Data for review below:

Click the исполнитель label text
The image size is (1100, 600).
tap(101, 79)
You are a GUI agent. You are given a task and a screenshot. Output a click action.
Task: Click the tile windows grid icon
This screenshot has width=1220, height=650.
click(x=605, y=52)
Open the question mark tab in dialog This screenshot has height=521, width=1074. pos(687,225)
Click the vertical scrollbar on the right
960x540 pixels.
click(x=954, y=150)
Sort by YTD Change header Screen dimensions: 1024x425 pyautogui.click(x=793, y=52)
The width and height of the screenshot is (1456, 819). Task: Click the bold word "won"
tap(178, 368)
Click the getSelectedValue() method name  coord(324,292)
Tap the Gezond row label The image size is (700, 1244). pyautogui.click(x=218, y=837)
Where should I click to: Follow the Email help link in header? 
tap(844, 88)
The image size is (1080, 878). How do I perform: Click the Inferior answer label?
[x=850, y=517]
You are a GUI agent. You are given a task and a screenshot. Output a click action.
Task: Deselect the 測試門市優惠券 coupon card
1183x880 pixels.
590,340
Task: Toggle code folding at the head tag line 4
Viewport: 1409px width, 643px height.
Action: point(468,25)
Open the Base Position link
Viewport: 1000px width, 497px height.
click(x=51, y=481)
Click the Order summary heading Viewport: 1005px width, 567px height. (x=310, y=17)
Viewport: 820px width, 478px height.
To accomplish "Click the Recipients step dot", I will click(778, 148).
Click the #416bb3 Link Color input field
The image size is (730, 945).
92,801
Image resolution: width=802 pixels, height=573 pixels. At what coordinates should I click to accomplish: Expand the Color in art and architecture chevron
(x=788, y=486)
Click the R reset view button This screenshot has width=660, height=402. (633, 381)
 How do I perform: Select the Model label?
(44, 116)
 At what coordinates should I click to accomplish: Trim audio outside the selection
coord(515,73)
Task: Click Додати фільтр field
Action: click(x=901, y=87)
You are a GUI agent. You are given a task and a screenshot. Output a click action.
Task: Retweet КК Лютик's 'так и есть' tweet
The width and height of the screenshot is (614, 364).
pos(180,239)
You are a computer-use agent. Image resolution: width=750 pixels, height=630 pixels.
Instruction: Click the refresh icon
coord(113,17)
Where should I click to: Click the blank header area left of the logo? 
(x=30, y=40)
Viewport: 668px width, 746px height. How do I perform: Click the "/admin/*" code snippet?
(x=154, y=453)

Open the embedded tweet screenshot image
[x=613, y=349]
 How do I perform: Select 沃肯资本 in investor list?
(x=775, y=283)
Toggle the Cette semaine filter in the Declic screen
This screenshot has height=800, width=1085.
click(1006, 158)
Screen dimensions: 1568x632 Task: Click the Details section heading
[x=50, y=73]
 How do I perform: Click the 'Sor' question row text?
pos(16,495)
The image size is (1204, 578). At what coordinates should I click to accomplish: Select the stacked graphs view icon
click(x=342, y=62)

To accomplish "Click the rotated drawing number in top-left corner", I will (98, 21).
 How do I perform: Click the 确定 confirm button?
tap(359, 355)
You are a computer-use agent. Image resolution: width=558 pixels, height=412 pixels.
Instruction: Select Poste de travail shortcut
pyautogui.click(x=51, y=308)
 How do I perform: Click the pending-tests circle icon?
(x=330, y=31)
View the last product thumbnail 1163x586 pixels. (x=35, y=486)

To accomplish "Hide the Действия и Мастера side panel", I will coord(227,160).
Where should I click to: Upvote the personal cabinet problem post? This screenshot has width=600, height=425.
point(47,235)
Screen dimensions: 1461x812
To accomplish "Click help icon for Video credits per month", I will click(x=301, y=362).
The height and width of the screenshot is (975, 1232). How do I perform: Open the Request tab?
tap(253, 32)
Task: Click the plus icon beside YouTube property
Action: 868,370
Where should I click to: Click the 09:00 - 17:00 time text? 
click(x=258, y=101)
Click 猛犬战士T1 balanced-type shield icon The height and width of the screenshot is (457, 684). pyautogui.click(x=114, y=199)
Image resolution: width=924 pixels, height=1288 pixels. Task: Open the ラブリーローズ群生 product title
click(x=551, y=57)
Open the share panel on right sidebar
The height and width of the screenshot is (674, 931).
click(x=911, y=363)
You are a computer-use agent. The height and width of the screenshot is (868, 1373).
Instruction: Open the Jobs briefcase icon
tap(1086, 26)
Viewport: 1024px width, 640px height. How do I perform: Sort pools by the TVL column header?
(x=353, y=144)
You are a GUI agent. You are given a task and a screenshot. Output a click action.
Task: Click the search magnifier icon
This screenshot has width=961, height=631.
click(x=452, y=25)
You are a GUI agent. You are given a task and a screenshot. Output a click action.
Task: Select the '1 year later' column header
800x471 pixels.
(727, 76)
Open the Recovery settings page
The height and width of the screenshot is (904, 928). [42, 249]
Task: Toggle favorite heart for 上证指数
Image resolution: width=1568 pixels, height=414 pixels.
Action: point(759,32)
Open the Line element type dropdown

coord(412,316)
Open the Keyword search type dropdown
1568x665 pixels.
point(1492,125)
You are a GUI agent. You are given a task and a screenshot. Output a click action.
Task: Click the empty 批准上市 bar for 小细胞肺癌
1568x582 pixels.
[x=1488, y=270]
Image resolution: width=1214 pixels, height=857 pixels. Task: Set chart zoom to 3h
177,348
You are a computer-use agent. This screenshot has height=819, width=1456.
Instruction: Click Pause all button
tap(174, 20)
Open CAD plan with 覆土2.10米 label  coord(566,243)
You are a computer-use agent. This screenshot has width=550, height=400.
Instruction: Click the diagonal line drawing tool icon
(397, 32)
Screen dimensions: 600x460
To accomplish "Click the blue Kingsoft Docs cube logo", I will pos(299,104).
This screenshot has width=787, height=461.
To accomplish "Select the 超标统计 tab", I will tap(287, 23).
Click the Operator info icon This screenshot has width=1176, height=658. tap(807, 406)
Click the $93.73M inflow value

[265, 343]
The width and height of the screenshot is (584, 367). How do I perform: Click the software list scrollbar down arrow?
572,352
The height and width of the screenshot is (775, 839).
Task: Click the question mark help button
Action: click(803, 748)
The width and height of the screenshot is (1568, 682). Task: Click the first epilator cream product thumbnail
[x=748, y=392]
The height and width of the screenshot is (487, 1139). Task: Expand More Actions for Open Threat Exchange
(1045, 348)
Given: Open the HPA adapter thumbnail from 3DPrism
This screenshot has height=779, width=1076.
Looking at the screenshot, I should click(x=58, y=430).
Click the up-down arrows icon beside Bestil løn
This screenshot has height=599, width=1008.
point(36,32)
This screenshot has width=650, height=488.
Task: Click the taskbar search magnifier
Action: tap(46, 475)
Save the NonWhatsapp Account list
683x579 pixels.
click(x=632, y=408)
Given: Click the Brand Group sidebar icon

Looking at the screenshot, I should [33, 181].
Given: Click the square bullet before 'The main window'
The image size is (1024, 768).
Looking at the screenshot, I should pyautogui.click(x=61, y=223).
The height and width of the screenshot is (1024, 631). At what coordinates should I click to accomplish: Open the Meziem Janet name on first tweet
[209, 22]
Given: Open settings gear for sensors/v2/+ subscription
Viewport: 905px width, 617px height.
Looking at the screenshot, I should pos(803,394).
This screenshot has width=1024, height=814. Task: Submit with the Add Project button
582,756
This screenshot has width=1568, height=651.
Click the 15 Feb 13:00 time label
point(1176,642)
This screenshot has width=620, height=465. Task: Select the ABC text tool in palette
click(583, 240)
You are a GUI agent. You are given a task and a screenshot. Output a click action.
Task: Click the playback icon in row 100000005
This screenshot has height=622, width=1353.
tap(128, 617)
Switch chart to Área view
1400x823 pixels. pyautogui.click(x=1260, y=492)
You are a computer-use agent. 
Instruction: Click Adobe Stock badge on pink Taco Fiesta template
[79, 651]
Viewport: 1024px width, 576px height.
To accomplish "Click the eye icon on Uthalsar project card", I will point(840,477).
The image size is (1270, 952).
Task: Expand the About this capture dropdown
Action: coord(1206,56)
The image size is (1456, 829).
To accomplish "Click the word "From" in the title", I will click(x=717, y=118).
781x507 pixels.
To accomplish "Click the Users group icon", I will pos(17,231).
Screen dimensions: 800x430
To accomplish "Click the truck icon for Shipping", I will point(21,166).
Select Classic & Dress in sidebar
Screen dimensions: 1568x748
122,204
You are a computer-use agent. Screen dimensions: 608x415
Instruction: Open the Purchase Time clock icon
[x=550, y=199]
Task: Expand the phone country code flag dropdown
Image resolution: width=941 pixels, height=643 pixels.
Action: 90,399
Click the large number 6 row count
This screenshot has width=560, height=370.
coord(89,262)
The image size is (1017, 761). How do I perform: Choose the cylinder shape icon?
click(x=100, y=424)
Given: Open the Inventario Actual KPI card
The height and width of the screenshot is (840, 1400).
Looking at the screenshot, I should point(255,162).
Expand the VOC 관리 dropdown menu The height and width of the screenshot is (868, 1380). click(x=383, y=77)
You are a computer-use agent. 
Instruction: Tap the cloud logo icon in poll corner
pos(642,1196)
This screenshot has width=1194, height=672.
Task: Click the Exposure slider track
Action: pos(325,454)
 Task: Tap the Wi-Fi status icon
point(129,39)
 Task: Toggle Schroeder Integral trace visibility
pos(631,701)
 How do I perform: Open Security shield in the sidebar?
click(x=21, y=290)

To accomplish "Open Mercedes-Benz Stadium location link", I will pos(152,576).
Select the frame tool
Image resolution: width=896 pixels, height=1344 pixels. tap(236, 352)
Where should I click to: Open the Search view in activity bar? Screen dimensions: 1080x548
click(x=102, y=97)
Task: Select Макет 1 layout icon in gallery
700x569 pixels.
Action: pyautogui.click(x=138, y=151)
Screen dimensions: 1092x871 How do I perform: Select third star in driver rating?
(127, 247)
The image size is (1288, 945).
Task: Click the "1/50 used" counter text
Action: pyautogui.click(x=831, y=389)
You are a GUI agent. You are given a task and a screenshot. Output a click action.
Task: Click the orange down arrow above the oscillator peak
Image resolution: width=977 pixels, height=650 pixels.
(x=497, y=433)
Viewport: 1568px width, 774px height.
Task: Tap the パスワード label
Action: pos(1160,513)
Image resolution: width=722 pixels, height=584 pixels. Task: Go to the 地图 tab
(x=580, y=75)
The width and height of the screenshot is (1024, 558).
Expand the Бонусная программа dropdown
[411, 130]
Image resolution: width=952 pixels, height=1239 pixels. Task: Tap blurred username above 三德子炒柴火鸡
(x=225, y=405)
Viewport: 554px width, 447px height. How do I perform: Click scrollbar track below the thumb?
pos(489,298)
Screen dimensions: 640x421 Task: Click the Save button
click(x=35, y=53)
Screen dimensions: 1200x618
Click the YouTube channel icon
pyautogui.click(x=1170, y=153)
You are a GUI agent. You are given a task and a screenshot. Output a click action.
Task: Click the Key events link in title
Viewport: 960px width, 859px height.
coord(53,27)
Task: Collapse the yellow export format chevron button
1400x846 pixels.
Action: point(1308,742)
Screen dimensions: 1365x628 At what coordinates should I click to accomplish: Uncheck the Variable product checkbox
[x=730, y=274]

End of Data for review.

Your answer should be one number, the count of lines in the records that contain the word "computer".

> **Task result**: 8